Controvérsia entre OVHcloud e AWS sobre soberania digital na Europa
Um recente post polêmico da Amazon Web Services (AWS) trouxe à tona a discussão sobre a soberania digital na Europa. Publicado no final de julho, o texto tenta minimizar os impactos do CLOUD Act — a legislação americana que permite a autoridades do EUA acessarem dados armazenados fora do país — citando a OVHcloud como um exemplo de provedor também vulnerável a essa norma. A reação do fundador da OVHcloud, Octave Klaba, foi imediata.
“AWS mente“, afirmou Klaba em seu LinkedIn, post que rapidamente acumulou milhares de interações. “Nossas estruturas estão legalmente isoladas. É um inferno técnico, mas não há exposição legal ao CLOUD Act.”

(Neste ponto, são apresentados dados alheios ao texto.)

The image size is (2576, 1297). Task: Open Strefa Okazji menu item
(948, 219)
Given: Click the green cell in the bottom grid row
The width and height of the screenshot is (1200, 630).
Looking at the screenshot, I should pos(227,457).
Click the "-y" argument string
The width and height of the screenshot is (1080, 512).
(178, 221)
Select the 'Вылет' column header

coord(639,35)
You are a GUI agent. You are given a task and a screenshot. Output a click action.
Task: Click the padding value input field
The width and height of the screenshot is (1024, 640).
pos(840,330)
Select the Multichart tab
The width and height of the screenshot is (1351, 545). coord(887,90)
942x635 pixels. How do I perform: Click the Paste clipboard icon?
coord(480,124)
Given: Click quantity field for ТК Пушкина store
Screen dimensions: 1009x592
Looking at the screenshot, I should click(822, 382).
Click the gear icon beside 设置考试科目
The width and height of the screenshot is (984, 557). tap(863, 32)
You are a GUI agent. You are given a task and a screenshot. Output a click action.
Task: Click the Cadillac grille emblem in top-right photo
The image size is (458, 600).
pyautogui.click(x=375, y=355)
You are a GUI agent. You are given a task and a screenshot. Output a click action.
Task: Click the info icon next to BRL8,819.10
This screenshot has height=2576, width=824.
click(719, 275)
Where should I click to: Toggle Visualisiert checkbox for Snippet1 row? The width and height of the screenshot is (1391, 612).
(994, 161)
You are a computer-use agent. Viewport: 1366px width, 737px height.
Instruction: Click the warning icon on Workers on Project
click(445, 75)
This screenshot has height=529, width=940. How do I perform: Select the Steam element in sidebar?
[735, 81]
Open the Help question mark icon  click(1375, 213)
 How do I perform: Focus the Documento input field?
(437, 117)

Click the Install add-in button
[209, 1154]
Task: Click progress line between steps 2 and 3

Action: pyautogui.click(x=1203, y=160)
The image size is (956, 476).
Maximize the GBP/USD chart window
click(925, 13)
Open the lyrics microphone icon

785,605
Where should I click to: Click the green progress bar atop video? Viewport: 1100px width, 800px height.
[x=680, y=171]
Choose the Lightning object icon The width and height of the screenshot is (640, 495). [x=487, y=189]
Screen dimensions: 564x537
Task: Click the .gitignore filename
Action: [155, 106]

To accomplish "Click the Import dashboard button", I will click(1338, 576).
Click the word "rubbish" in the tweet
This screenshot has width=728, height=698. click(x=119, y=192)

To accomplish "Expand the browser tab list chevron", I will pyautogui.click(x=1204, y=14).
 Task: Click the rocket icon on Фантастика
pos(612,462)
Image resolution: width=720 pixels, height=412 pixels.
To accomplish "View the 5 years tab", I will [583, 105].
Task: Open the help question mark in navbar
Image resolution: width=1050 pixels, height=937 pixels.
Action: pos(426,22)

O CLOUD Act, que entrou em vigor em 2018, obriga empresas americanas e suas subsidiárias a entregarem dados, mesmo que armazenados em servidores fora dos EUA, mediante ordens judiciais válidas. A AWS argumenta que esse regime se aplica a qualquer companhia com operações em território americano, incluindo a OVHcloud.
Entretanto, a comparação foi considerada falaciosa por especialistas jurídicos, enfatizando que a OVHcloud projetou sua arquitetura legal e técnica afim de evitar a sujeição a essa legislação extraterritorial.
Klaba defendeu que OVHcloud na França e no Canadá não está sob a jurisdição do CLOUD Act, e que sua subsidiária americana opera de forma independente, sem acesso aos dados dos outros ramos do grupo. Ele ressaltou que todas as solicitações de acesso a dados de autoridades americanas seguem os tratados de assistência legal mútua (MLAT), utilizando vias judiciais internacionais apropriadas. “Recebemos mais de 2.000 solicitações diárias de diferentes países. Em 100% dos casos, as petições seguem a via legal adequada. Não concedemos acesso sem ordem legal válida”, declarou Klaba.
Analistas acreditam que a menção à OVHcloud no blog da AWS reflete uma estratégia de comunicação para diluir a singularidade jurídica dos provedores norte-americanos e confundir o mercado, diminuindo a ênfase no argumento sobre soberania digital.
Com a recente pressão da Comissão Europeia para desenvolver um “cloud soberano” e a intensa discussão sobre autonomia tecnológica, o contexto político na Europa torna-se ainda mais crítico. A conversa entre Clara Chappaz, ministra de IA e transformação digital da França, e Brad Smith, presidente da Microsoft, exemplifica a tensão entre a autonomia europeia e a dependência dos gigantes tecnológicos americanos.
Apesar de a AWS afirmar não ter entregue dados de clientes europeus devido ao CLOUD Act desde 2020, a obrigação legal gera desconfiança em setores específicos. Embora muitos especialistas considerem que o impacto do CLOUD Act é limitado a investigações criminais graves, o debate se torna uma ferramenta retórica crucial na disputa pelo controle da nuvem na Europa.
“Respeitamos as leis de cada país, mesmo que sejam contraditórias,” sublinhou Klaba. “Esse é nosso compromisso, mesmo que isso torne nossa operação mais difícil.”
A questão central permanece clara: quem realmente controla os dados? Para muitos CTOs, CIOs e responsáveis por estratégias digitais em empresas e administrações públicas europeias, a resposta a essa pergunta está se tornando cada vez mais relevante, à medida que o debate sobre a soberania digital se intensifica.